= T helper cell 22 =

Type of immune cell

T helper cell 22, also known as the Th22 cell, are a type of immune cell. Th22 cells are a subset of naïve CD4+ T cells induced by the ligand activation of the transcription factor aryl hydrocarbon receptor (AhR), which uses environmental, metabolic, microbial, and dietary cues to control complex transcriptional programmes.  Th22 cell function is mediated by its ligand specific cytokine interleukin-22 (IL-22).

== Differentiation and cytokine expression ==

Th22 cells were distinguished as their own class of T helper cells due to their production of IL-22, setting them apart from the key expression cytokines of IFN-gamma, IL-4, or IL-17 that are associated with Th1, Th2, and Th17 cells respectively. Th22 cell differentiation is stimulated by IL-6 and TNF-alpha, but others have found Th22 can be stimulated using Langerhans cells and dermal dendritic cells. Th22 cells are known to secrete IL-22, IL-13, IL-26, TNF-α, and granzyme B.
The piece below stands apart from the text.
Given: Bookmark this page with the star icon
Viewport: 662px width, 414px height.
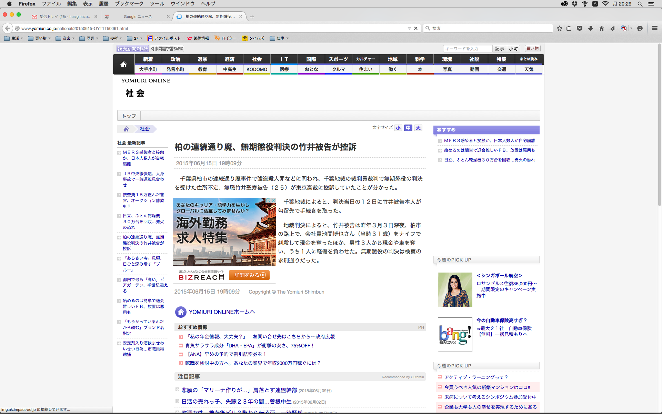Looking at the screenshot, I should pyautogui.click(x=559, y=28).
== In the immune response ==

Th22 cells express the chemokine receptors CCR4, CCR6, and CCR10 which direct the cells to barrier surfaces such as the skin and mucosal tissue. Th22 cells are also associated with the release of chemokines CXCL1, CXCL5, and CXCL9, which are associated with the recruitment of other inflammatory cells to the area.

IL-22 expression stimulates the growth of keratinocytes and epithelial cells, helping to maintain the innate barrier of skin and other organs. Similarly, IL-22, the characteristic cytokine produced by Th22 cells has little effect on immune cells and instead acts on mucosal barriers. Due to mucosal barrier interactions Th22 and subsequently IL-22 play a significant role in a variety of skin diseases, intestinal diseases, autoimmune diseases, and allergy conditions. Many of these diseases are characterized by increased circulation of Th22 cells and concomitant increased IL-22 expression.

In psoriasis, there is a positive feedback loop between Th22 and IL-22 expression. Increased expression of IL-22 is observed during lesion formation that augments the expression of anti-microbials and induces chemokine ligand (CCL)-20 recruiting CCR6, which is expressed on Th22 cells increasing their concentration in the lesion. Similarly, Th22 cells are found throughout the intestinal wall in irritable bowel diseases, facilitating IL-22 secretion and subsequent induction of tissue specific genes. Interestingly, Th22 cells induced expression of IL-22 in allergic asthma has been seen to have a protective effect against lung hypertension and tissue damage in murine models.